Advisors in all segments were asked to rate their firms’ pandemic support on a scale of zero to 10. The average rating for the industry was 9.0, and the averages for each of the brokerage, dealer, retail-bank and insurance spaces were close: the insurance agencies came out on top at 9.2, followed by the brokerage firms (9.1), dealer firms (8.9) and retail-bank divisions (8.8).
Advisors across all firm types weren’t shy about recommending improvements to technology and firm communications. Still, advisors noted that they were able to maintain client connections effectively. Others deeply appreciated that firms had relaxed growth targets and offered mental health support.
“For a small firm, we did a great job. We don’t have the assets a bank would, but I think we had a fantastic response. For our clients, we’ve done everything we could do,” said an advisor with independent brokerage Leede Jones Gable Inc.
“They would send cards in the mail, little gift packages, [and] have people phone to see how you’re doing. I couldn’t believe that,” said an advisor in Ontario with dealer firm Worldsource Wealth Management Inc. “Here, you actually feel like people care.”
As in all past Report Cards, advisors were asked how likely they would be to recommend their firms to peers on a scale of zero to 10 (with 10 being the most likely). In this year’s ARC, those recommendations were used to determine a firm’s Net Promoter Score (NPS).

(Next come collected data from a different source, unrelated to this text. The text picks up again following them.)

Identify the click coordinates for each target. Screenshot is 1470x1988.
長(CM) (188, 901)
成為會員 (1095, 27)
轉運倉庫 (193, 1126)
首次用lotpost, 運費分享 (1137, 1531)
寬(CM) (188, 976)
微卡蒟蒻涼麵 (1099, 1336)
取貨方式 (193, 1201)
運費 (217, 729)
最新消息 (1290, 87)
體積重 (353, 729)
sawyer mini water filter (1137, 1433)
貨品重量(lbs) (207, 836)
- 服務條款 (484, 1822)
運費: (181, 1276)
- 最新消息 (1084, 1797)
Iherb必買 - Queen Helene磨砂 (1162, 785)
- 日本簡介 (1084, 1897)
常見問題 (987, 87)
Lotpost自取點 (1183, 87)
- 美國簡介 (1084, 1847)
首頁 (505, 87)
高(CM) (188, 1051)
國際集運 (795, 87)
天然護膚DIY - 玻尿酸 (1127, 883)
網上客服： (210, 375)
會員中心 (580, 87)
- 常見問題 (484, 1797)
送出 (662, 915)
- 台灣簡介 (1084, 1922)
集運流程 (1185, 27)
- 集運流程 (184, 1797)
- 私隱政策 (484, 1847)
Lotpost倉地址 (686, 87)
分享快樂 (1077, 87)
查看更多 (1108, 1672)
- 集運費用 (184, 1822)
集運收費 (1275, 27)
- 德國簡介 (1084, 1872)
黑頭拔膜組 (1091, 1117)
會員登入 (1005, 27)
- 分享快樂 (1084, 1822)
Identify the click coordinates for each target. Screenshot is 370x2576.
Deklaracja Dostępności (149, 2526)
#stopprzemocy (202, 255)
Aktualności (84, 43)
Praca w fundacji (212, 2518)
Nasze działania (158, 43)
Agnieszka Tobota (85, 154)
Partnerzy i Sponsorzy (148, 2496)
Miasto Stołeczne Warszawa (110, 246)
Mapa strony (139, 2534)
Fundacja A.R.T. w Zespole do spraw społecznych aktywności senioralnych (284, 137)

Firms with the highest NPS across the research series were generally those that had the highest IE ratings (the average of all of a company’s category ratings, excluding NPS) in their respective Report Cards.
Overall, brokerage firms stood out. Seven of the 10 top firms by NPS — all of which had scores of more than 70.0, a threshold that’s considered exceptional — were Brokerage Report Card firms. The remaining three in that group were from the Dealers’ Report Card and Insurance Advisors’ Report Card.
Most advisors surveyed in 2021 generally wanted a firm that could innovate and grow, while also remaining attentive — regardless of firm size. That’s not an easy order, but one of Odlum Brown Ltd.’s advisors put it this way: “In the time that I’ve been here, there’s been constant improvement. IT [has been] ramped up in the last three to four years.” They added, “A firm like ours needs to keep up. It’s tough to be independent these days, but we’re really using that to our advantage [as] a point of attraction.”